Instructions to follow:
Rewrite the lines from the line with "Where should I click to: Select" up to and including the line with "point(498,285)", putting "screen agent" wherever "GUI agent" appears and leaving everything else unchanged.

Stored entries

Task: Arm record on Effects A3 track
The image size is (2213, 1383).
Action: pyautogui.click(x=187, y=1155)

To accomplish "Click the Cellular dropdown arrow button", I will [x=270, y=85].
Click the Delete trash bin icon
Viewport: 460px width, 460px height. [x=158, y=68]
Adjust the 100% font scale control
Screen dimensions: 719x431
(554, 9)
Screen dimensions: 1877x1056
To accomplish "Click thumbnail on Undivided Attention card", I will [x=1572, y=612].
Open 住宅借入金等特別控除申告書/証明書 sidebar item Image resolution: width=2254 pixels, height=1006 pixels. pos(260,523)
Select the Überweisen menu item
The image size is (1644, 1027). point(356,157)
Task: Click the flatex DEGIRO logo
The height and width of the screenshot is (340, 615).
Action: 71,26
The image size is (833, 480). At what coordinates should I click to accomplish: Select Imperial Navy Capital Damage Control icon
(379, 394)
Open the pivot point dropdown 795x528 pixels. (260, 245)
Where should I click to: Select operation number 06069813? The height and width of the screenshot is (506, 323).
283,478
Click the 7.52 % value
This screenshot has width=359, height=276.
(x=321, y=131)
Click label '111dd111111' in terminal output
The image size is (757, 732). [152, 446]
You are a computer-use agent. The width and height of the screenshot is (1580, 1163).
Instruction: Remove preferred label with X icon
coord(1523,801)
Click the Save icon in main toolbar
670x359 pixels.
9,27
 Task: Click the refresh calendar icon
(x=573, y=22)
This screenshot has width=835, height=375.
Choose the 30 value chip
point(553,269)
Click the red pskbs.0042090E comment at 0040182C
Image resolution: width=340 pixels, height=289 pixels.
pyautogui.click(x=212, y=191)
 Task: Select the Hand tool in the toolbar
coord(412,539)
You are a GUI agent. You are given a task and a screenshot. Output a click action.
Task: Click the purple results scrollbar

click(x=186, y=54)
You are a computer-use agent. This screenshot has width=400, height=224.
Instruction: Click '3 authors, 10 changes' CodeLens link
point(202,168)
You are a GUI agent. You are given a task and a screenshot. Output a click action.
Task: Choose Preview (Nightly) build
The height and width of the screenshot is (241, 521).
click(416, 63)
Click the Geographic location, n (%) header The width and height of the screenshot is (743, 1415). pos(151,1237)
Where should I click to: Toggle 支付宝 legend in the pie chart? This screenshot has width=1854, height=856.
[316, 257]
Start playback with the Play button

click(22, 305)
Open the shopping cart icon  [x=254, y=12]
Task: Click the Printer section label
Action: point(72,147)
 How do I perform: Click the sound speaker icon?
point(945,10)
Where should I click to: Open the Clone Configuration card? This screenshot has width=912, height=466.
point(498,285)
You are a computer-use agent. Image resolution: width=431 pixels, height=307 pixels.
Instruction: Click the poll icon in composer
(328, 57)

Result for this exercise:
Where should I click to: Select operation number 06069813? The height and width of the screenshot is (506, 323).
283,478
Click the 7.52 % value
This screenshot has width=359, height=276.
(x=321, y=131)
Click label '111dd111111' in terminal output
The image size is (757, 732). [152, 446]
You are a computer-use agent. The width and height of the screenshot is (1580, 1163).
Instruction: Remove preferred label with X icon
coord(1523,801)
Click the Save icon in main toolbar
670x359 pixels.
9,27
 Task: Click the refresh calendar icon
(x=573, y=22)
This screenshot has width=835, height=375.
Choose the 30 value chip
point(553,269)
Click the red pskbs.0042090E comment at 0040182C
Image resolution: width=340 pixels, height=289 pixels.
pyautogui.click(x=212, y=191)
 Task: Select the Hand tool in the toolbar
coord(412,539)
You are a screen agent. You are given a task and a screenshot. Output a click action.
Task: Click the purple results scrollbar

click(x=186, y=54)
You are a computer-use agent. This screenshot has width=400, height=224.
Instruction: Click '3 authors, 10 changes' CodeLens link
point(202,168)
You are a screen agent. You are given a task and a screenshot. Output a click action.
Task: Choose Preview (Nightly) build
The height and width of the screenshot is (241, 521).
click(416, 63)
Click the Geographic location, n (%) header The width and height of the screenshot is (743, 1415). pos(151,1237)
Where should I click to: Toggle 支付宝 legend in the pie chart? This screenshot has width=1854, height=856.
[316, 257]
Start playback with the Play button

click(22, 305)
Open the shopping cart icon  [x=254, y=12]
Task: Click the Printer section label
Action: point(72,147)
 How do I perform: Click the sound speaker icon?
point(945,10)
Where should I click to: Open the Clone Configuration card? This screenshot has width=912, height=466.
point(498,285)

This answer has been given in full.